The Effects of Salicylic and Acetylsalicylic Acids on Mitochondrial and Erythrocyte Membranes

Abstract

In order to further clarify the mechanisms of pharmacological effects of salicylic and acetylsalicylic acids, the interactions of these acids with mitochondrial and erythrocyte membranes were studied and the role of calcium ions/protons in the effects of salicylates was evaluated. Salicylic acid and, to a lesser extent, acetylsalicylic acid at concentrations of 0.5–2.0 mM effectively inhibited the respiratory activity of isolated rat liver mitochondria by uncoupling respiration and phosphorylation processes, induced depolarization of the mitochondrial membrane and potentiated Ca²⁺-stimulated formation of mitochondrial permeability transition pore in EGTA-free media. Cyclosporine A and ruthenium red partially inhibited the mitochondrial pore opening process induced by salicylic and acetylsalicylic acids both in the absence and in the presence of Ca²⁺ ions.
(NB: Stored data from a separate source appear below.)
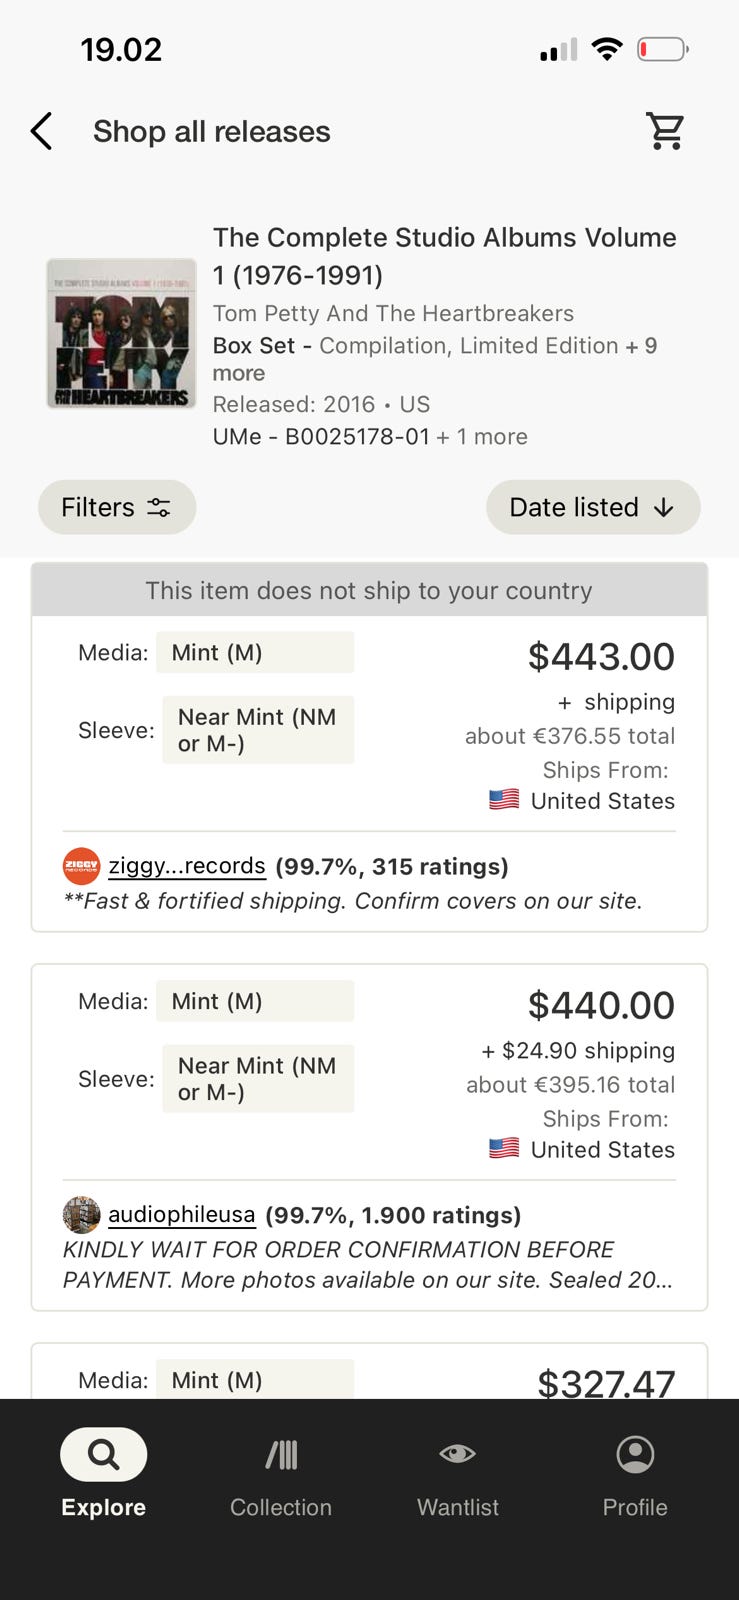Tap ziggy records seller avatar
Image resolution: width=739 pixels, height=1600 pixels.
81,866
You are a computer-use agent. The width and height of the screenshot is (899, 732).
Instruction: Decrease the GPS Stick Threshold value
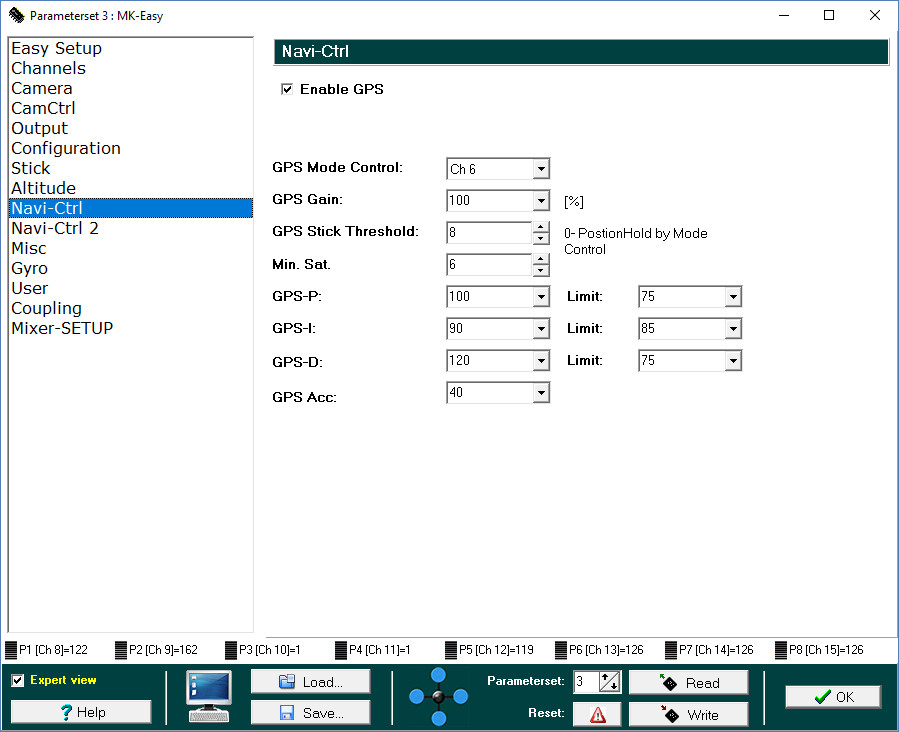(541, 239)
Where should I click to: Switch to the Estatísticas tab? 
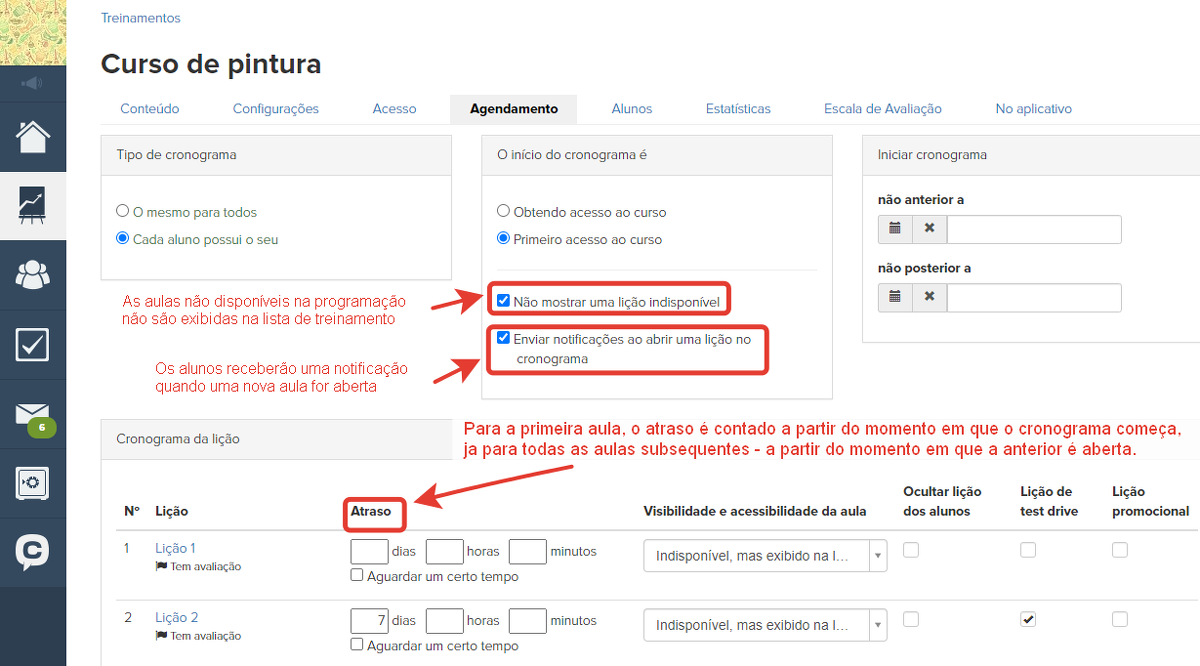[737, 109]
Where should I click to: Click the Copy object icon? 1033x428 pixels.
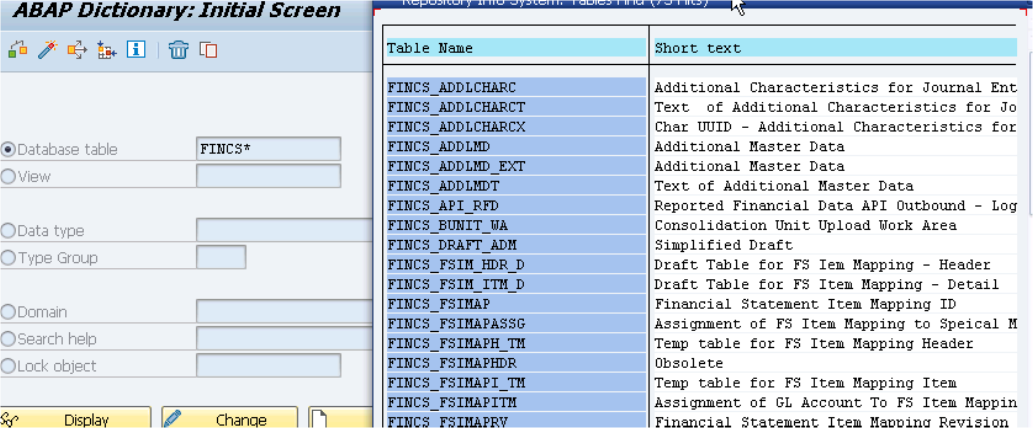coord(208,50)
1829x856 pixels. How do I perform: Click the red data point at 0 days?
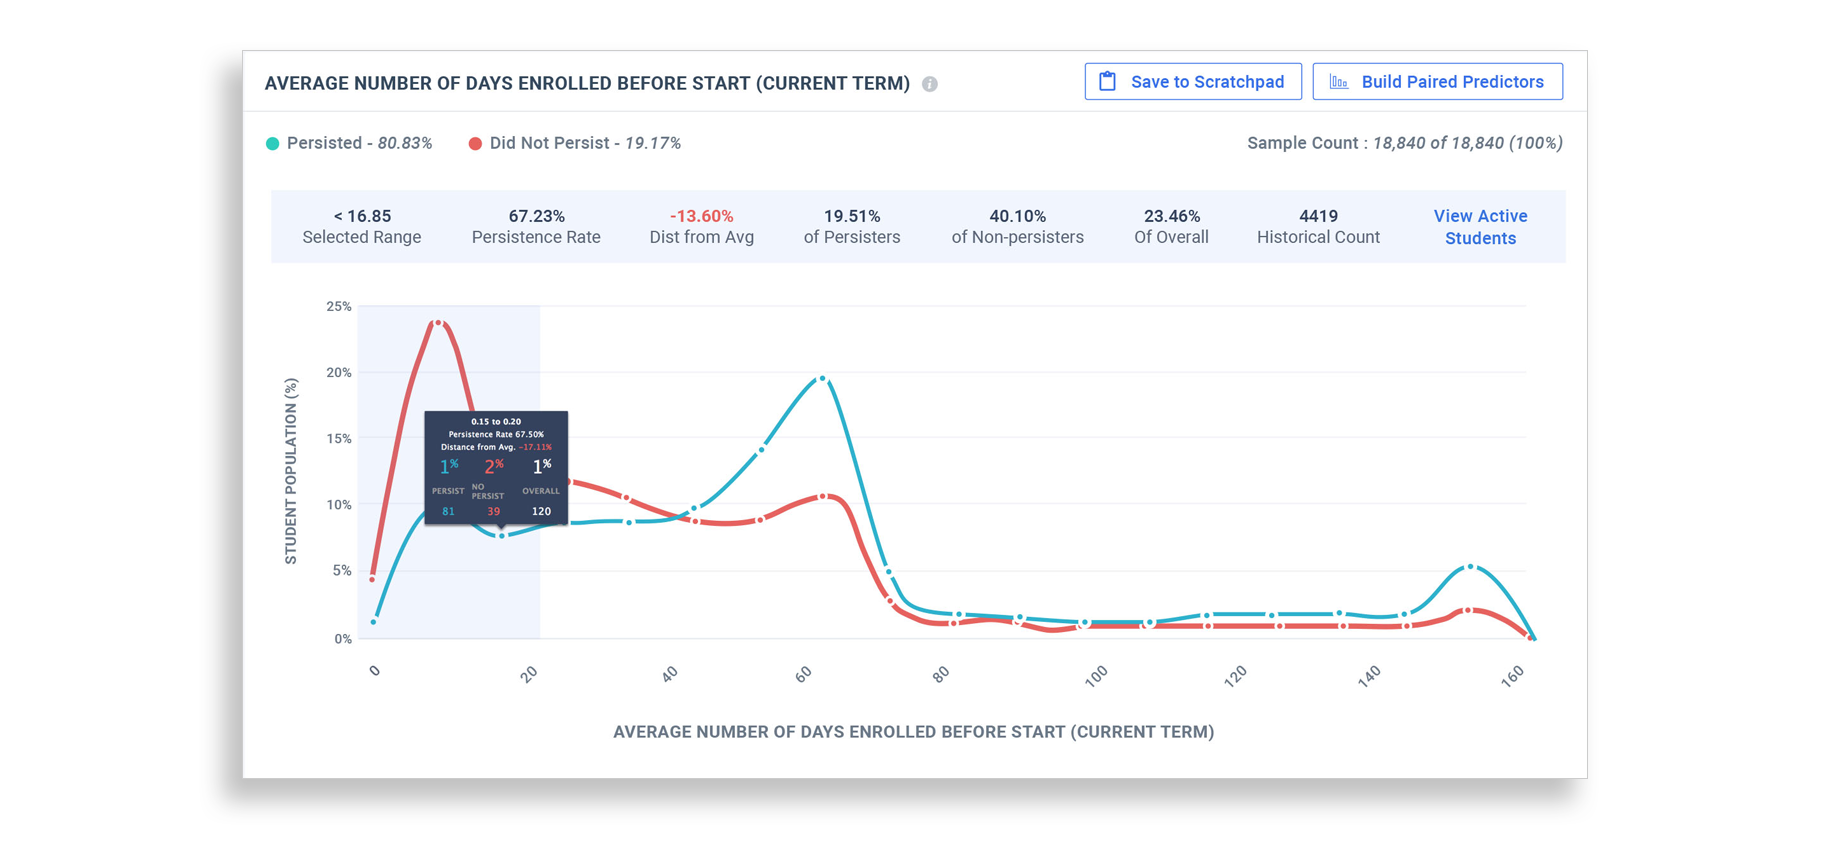coord(373,579)
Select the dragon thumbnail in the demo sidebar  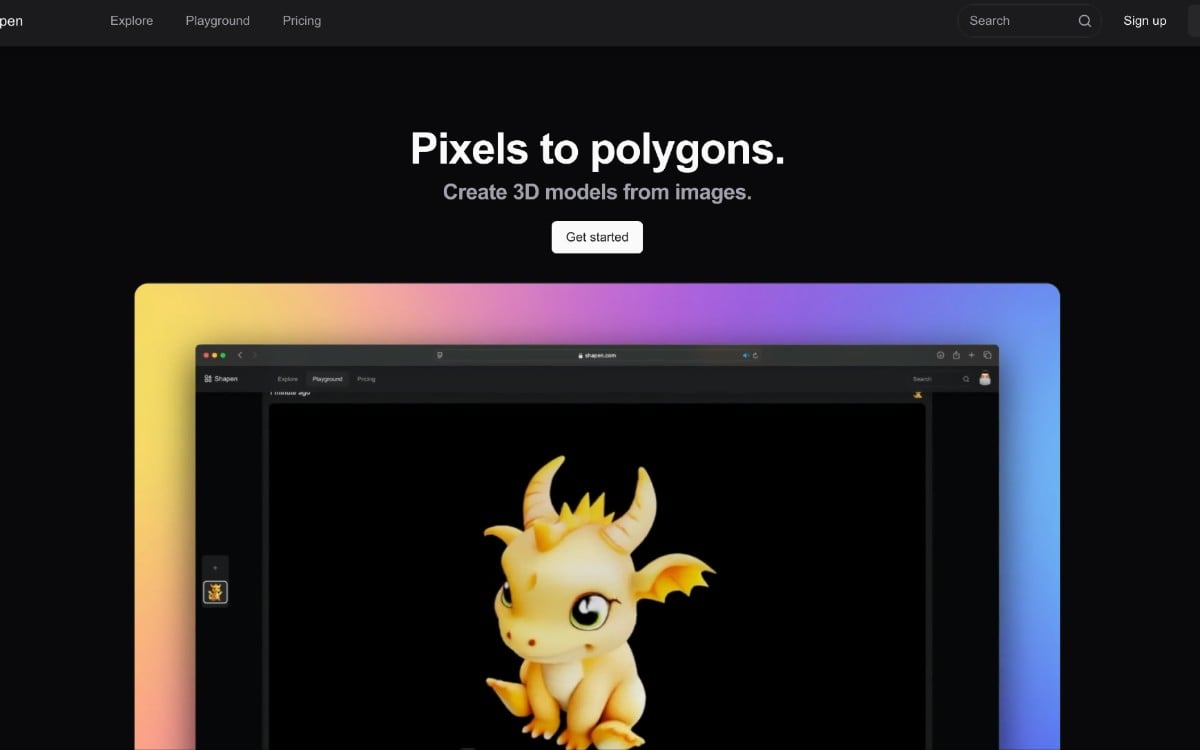pyautogui.click(x=215, y=592)
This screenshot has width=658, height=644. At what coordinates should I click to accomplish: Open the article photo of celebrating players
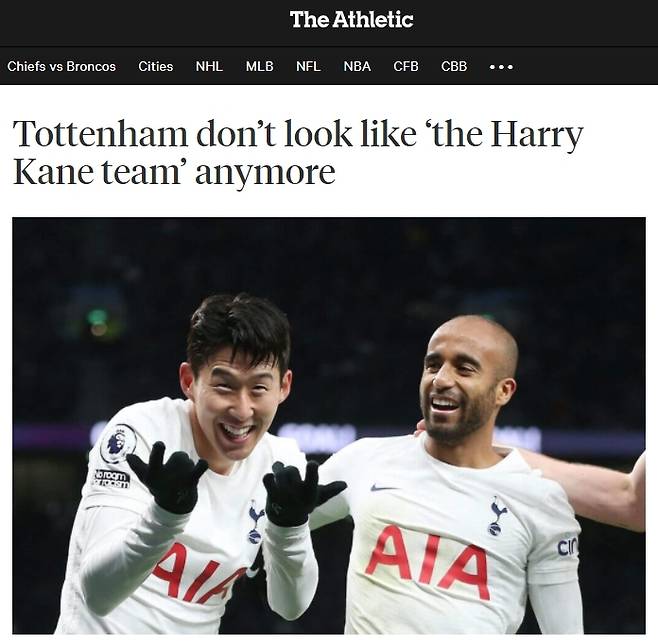[329, 425]
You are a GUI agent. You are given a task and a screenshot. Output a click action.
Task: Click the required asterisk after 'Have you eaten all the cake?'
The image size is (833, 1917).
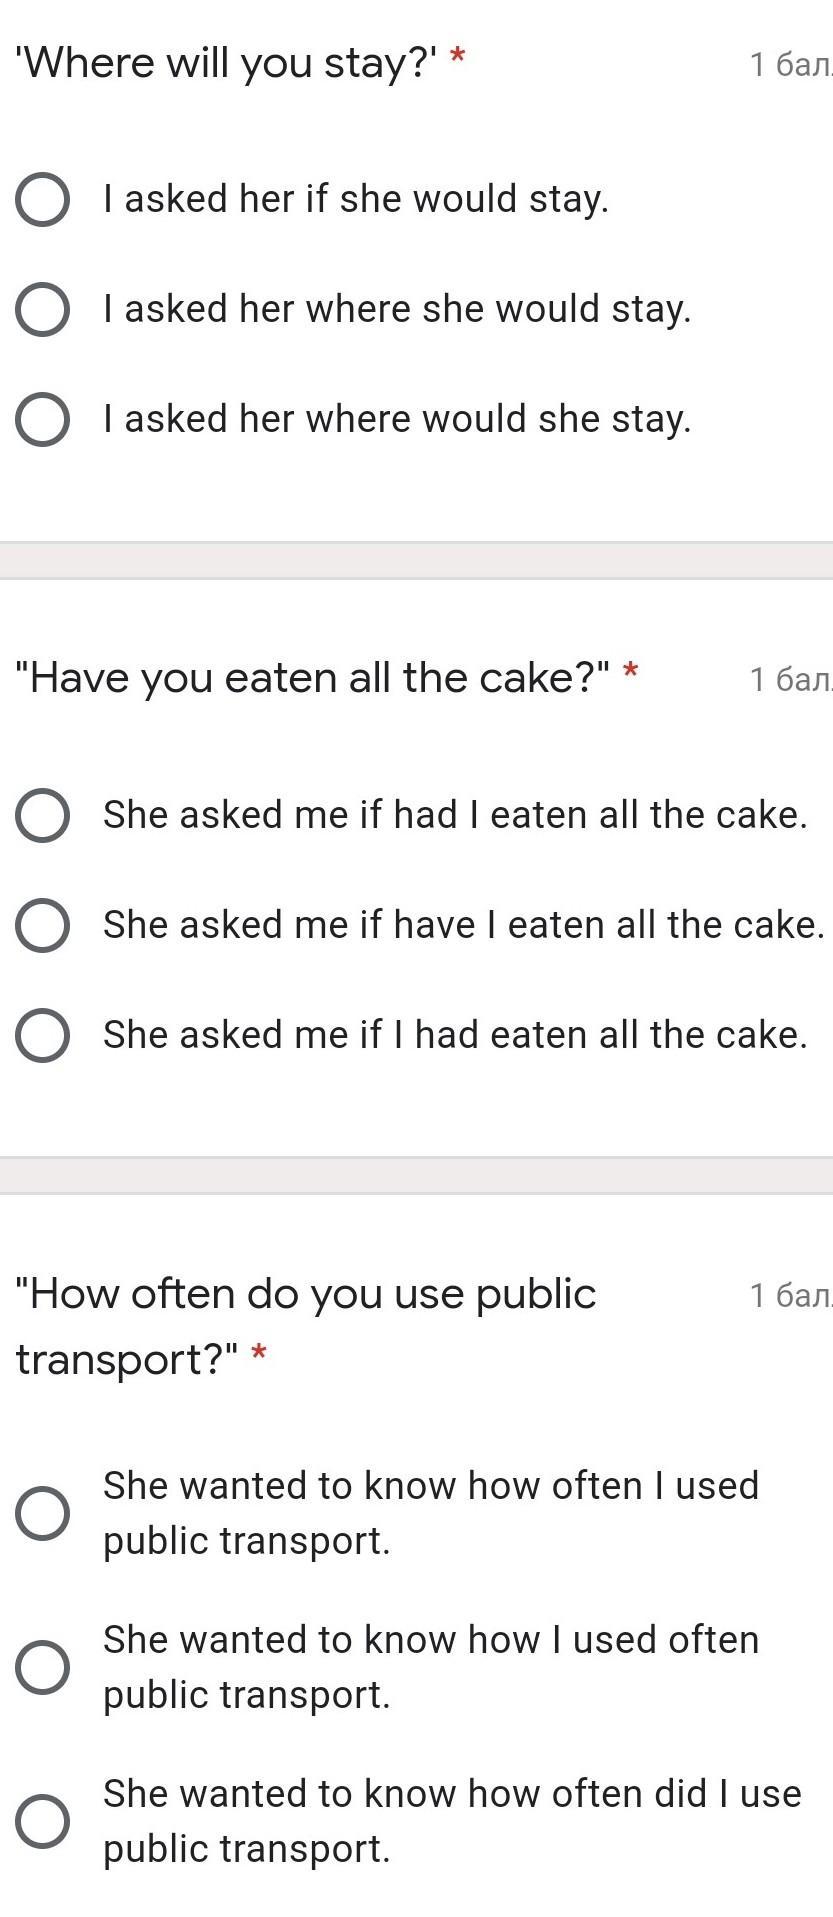point(630,672)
Salicylic acid (180–360 μM) significantly accelerated proton-induced lysis (at pH 3.2) of human erythrocytes and caused hyperpolarization of erythrocyte membranes (at pH 5.5, but not at pH 7.4), probably as a result of proton transfer into the cytoplasm of the cell. Thus, salicylic and acetylsalicylic acids interact with mitochondrial and plasma membranes, act as effective proton/Ca²⁺ ionophores, and stimulate the mitochondrial calcium uniporter.